### [EXERCISE DIRECTIONS]
Copy exactly the lines of the data below that run from the line holding "Task: Expand the search" through the line holding "Copy the kill report ID icon", both ends included.

*** Begin section ***

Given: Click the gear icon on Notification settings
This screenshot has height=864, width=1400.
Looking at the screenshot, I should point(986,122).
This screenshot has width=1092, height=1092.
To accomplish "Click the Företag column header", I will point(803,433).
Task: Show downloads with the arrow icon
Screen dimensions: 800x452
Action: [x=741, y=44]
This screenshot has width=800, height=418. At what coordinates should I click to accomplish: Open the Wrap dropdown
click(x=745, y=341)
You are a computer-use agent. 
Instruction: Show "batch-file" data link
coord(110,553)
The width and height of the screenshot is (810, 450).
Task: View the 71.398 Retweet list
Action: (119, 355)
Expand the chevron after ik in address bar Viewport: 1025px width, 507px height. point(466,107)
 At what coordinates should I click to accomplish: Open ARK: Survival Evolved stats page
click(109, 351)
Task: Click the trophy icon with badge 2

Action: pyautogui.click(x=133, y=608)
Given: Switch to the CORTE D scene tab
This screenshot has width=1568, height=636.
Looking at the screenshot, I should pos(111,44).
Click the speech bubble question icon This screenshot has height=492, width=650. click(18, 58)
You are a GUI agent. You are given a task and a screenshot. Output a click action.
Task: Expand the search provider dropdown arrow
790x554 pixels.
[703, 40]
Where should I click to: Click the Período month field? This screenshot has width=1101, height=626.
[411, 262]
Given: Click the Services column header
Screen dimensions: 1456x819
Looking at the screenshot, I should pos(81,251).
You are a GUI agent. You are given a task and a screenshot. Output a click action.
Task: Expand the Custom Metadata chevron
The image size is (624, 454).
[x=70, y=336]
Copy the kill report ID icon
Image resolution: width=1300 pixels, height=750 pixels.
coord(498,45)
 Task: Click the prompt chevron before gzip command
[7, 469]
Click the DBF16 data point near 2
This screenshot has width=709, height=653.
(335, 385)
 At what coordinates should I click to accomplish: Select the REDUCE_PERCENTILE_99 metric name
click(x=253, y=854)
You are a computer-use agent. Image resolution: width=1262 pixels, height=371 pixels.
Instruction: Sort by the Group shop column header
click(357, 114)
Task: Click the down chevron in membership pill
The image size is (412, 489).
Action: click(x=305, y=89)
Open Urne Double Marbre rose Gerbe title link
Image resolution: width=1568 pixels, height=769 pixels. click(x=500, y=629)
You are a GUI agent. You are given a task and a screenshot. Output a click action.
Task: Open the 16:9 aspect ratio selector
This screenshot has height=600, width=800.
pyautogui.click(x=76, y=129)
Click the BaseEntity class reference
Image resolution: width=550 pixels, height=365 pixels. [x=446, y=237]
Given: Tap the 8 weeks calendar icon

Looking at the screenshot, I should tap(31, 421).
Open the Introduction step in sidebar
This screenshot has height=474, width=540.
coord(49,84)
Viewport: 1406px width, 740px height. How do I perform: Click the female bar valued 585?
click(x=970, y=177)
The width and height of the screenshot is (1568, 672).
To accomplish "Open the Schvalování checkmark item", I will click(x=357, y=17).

*** End section ***

### [REPLY TO THE TASK]
Task: Expand the search provider dropdown arrow
790x554 pixels.
[703, 40]
Where should I click to: Click the Período month field? This screenshot has width=1101, height=626.
[411, 262]
Given: Click the Services column header
Screen dimensions: 1456x819
Looking at the screenshot, I should pos(81,251).
You are a GUI agent. You are given a task and a screenshot. Output a click action.
Task: Expand the Custom Metadata chevron
The image size is (624, 454).
[x=70, y=336]
Copy the kill report ID icon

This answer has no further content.